Programmaboekje
Simone Lamsma speelt Sjostakovitsj
Praktische informatie
Zondag 20 februari
13.30 uur – zaal open
14.15 uur – concert
16.00 uur – einde concert
Dirigent Jun Märkl kan door omstandigheden niet komen. Hij wordt vervangen door Lawrence Renes.
De garderobe is geopend en in de pauze van dit concert staat er een gratis pauzedrankje voor je klaar in een van onze foyers.
Eerder programmaboekje teruglezen? Blader door ons archief. Klik hier!
Richard Hughes (1996)
One Minute Symphony: Priming (2022)
Dmitri Sjostakovitsj (1906-1975)
Vioolconcert nr. 1 in a, op. 77 (99) (1947-1948)
Nocturne. Moderato
Scherzo. Allegro
Passacaglia. Andante
Burlesque. Allegro con brio – presto
pauze
Johannes Brahms (1833-1897)
Symfonie nr. 1 in c, op. 68 (1862-1876)
Un poco sostenuto – Allegro
Andante sostenuto
Un poco allegretto e grazioso
Adagio – Più andante – Allegro non troppo, ma con brio
Einde concert circa 16.00 uur.
Lawrence Renes - dirigent
Studie Viool aan het Sweelinck Conservatorium in Amsterdam en directie aan het Koninklijk Conservatorium Den Haag.
Highlights Dirigeerde talloze orkesten wereldwijd zoals de London Philharmonic Orchestra, Orchestre National de Lyon, Sinfonieorchester des Bayerischen Rundfunks, Los Angeles Philharmonic, Orchestre Philharmonique de Radio France en de New Jersey Symphony Orchestra. Stond regelmatig voor het Residentie Orkest. Leidde verschillende opera’s bij operahuizen in o.a. Zweden, Groot-Brittannië, Duitsland, Verenigde Staten, België en Nederland. Was chef-dirigent van het Gelders Orkest (1998-2003) en Generalmusikdirektor van het Bremer Theater en Bremer Philharmoniker (2001-2006).
Simone Lamsma - viool
Studie Yehudi Menuhin School, studeerde op negentienjarige leeftijd cum laude af aan de Royal Academy of Music in Londen.

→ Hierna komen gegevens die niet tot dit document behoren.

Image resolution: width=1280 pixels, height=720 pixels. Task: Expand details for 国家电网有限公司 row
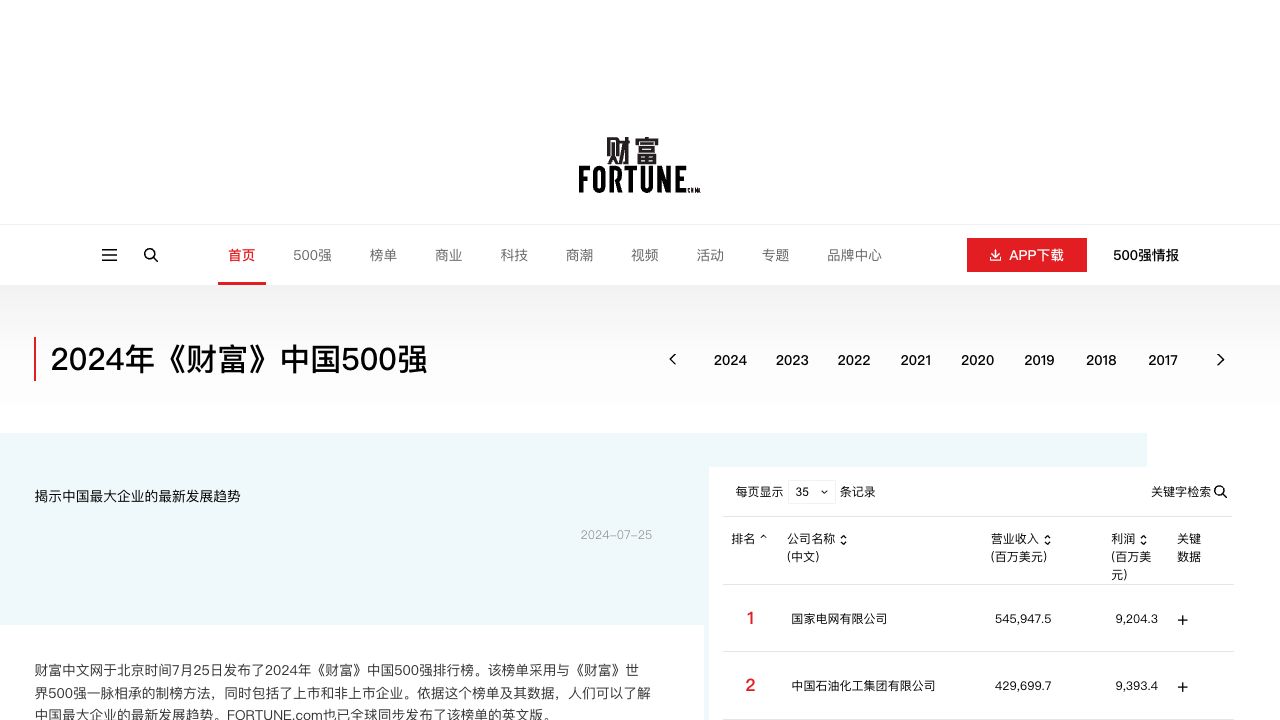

Highlights Werkte met dirigenten als Jaap van Zweden, Vladimir Jurowski, Sir Neville Marriner, Yannick Nézet-Séguin, Jukka-Pekka Saraste, James Gaffigan en Sir Andrew Davis en speelde met o.a. het Koninklijk Concertgebouworkest, Chicago Symphony Orchestra, Cleveland Orchestra, BBC Symphony, Orchestre Philharmonique de Radio France en Hong Kong Philharmonic.
Viool Bespeelt de “Mlynarksi” Stradivarius (1718).
Overig Is dit seizoen artist in residence van Residentie Orkest, Koninklijk Conservatorium Den Haag en Amare.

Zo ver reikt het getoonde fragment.